Le Pacifique n’a fait le dos creux qu’une quinzaine d’heures, juste histoire de montrer qu’il porte mal son nom, en tout cas sous ces latitudes. J’ai rêvé sur ma couchette qu’une grande balançoire m’affranchissait délicieusement des contraintes de la pesanteur, dans un lent mouvement sans fin. J’ai beaucoup lu – en Espagnol -, retrouvant le plaisir de voyager non plus à coups de pédales, mais immobile, par mots et merveilles. Je me suis même reconverti dans le plus studieux des étudiants, suivant deux fois plutôt qu’une chacune des conférences (données alternativement en Anglais et en Espagnol). Au terme de ces deux versions, j’arrivais à comprendre les deux tiers de leur contenu et nul doute que si une troisième avait suivi – en Français bien sûr – je n’eusse tout saisi !

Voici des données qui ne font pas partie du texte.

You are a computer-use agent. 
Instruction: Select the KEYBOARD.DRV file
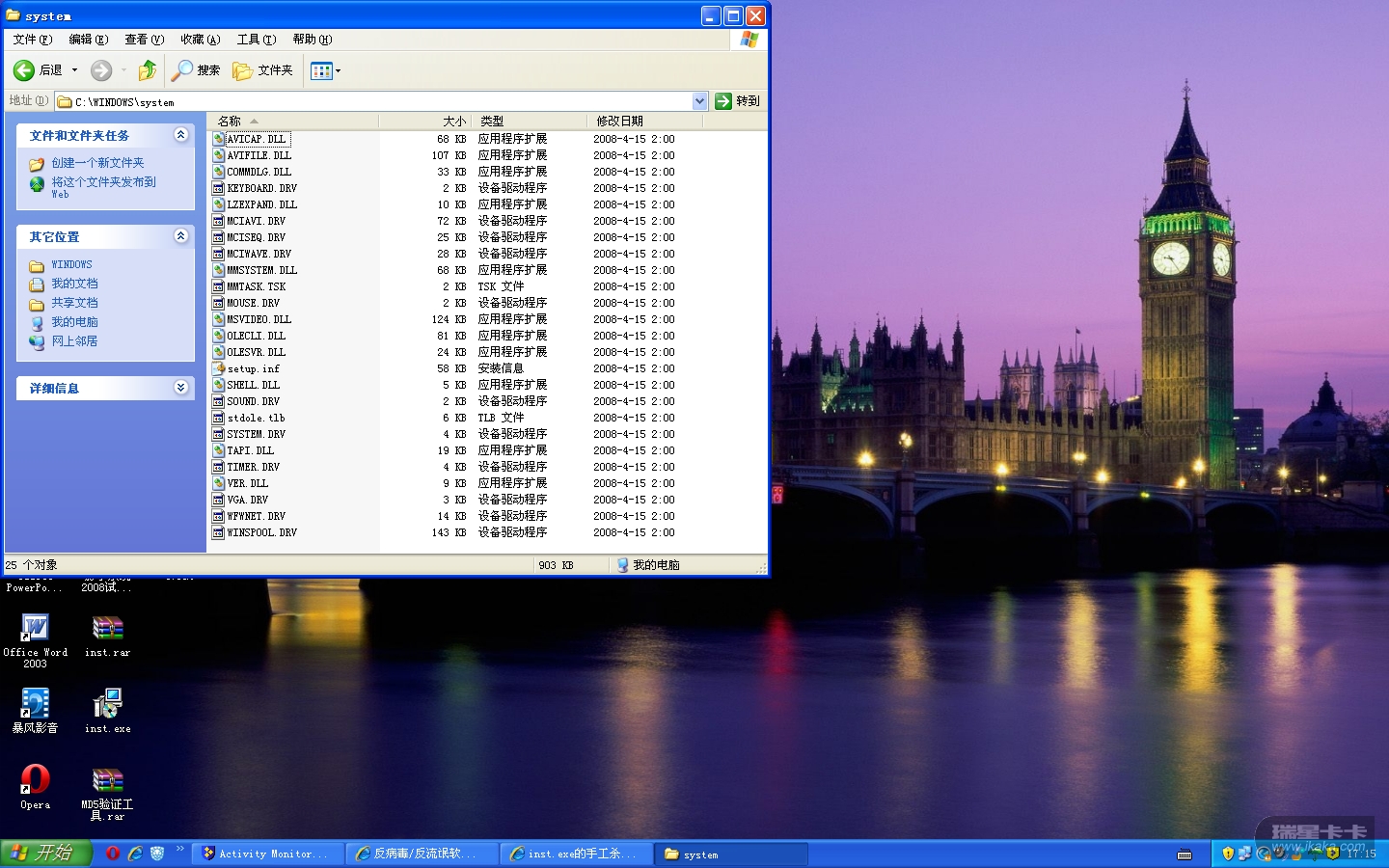[x=261, y=188]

Ainsi, de Puerto Natales à Puerto Montt, ai-je pris doucement le large de la Patagonie, mettant fin à nos amours tumultueuses de l’été…

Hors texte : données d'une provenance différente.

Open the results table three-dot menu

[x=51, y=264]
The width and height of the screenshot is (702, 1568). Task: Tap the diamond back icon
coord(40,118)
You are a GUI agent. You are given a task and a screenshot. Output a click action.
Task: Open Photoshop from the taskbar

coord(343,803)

Lettre à Isabelle Autissier

Chère Isabelle

Je t’écris cette lettre depuis Puerto Natales, ou je suis de retour après huit jours de marche autour des Torres del Paine.

C’est le tout premier jour, dans le grand supermercado à touristes du point de départ, à Torres central, que je suis tombé nez à nez avec toi, ou plutôt avec ton bouquin. Mais tu le sais, les rencontres, qu’il s’agisse des livres ou de nos semblables, ne doivent jamais rien au hasard. Alors que mon sac était déjà bien trop lourd pour mon pauvre dos, je n’ai pas pu résister et je l’ai acheté, comme ça, d’instinct. Peu importe qu’il s’agisse d’une édition en Espagnol. Le titre, « L’amant de la Patagonie » me suffisait amplement.

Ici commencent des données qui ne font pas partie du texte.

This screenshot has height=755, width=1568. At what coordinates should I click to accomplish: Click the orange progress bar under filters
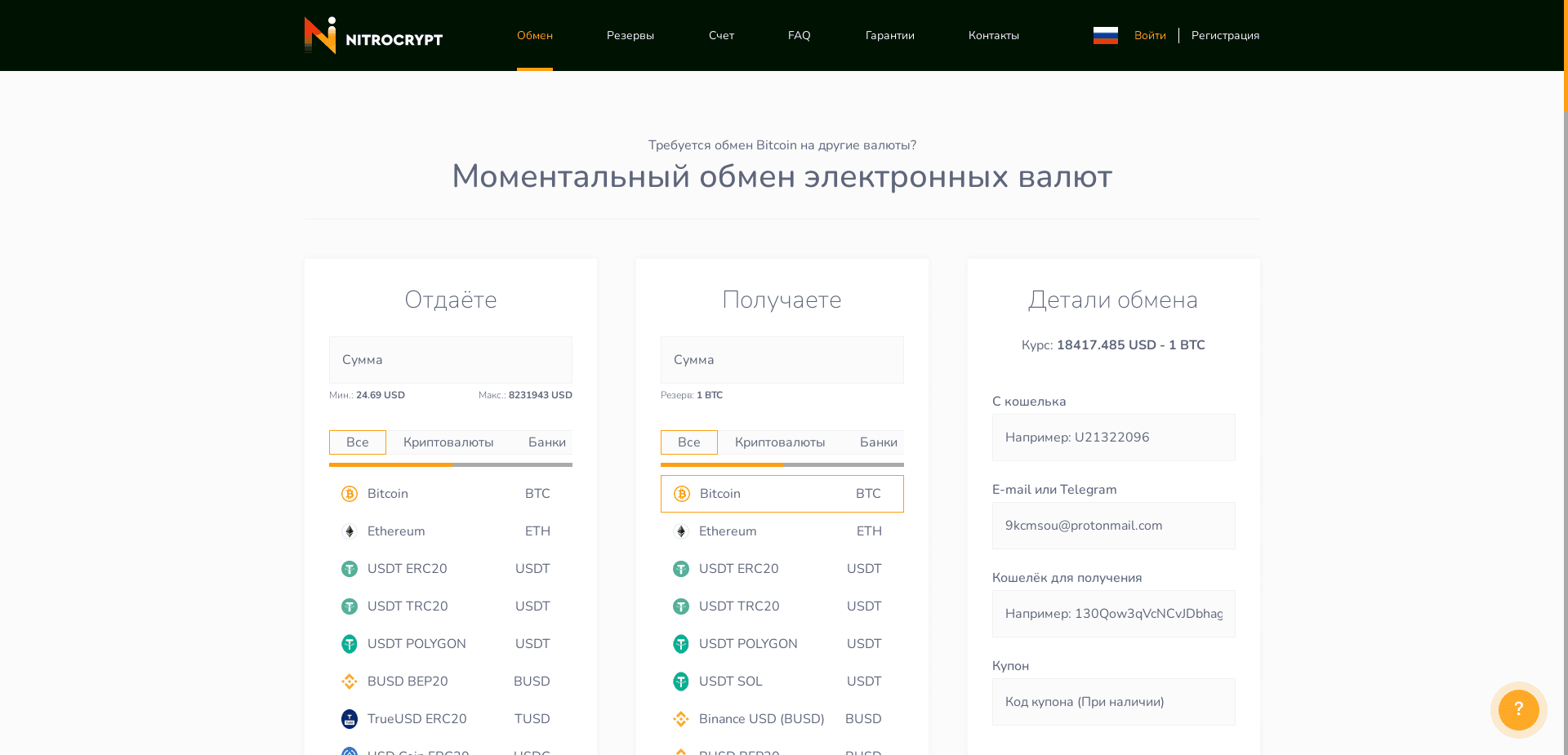390,465
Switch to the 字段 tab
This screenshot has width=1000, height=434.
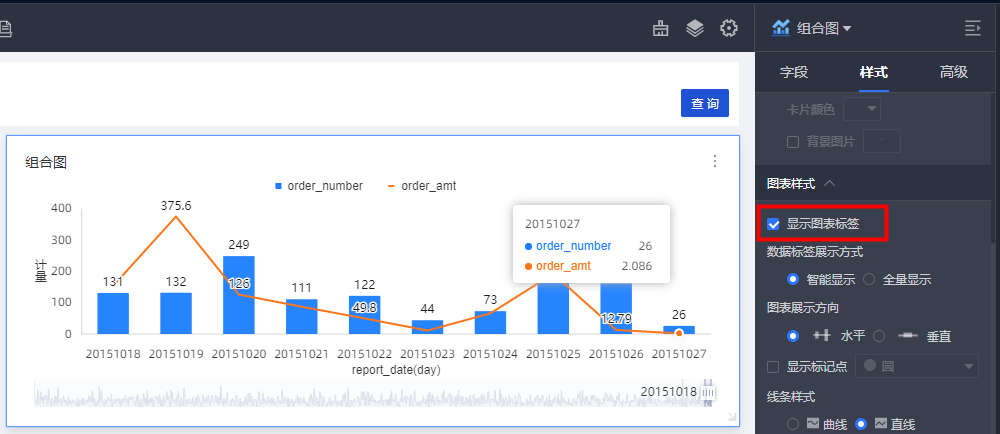pyautogui.click(x=794, y=72)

S’en est suivie une randonnée ordinaire en Patagonie. Après un jour miraculeux de beau temps, le vent et la neige fondue se sont invités pour un week-end prolongé. Sentiers inondés, torrents gonflés, tente détrempée, duvet et vêtements plus qu’humides. Le genre de moments, surtout après plusieurs jours d’affilée, ou l’on se demande ce que l’on fait dans cette galère. Mais une galère, c’est un bateau, alors inutile de te faire un dessin, je pense…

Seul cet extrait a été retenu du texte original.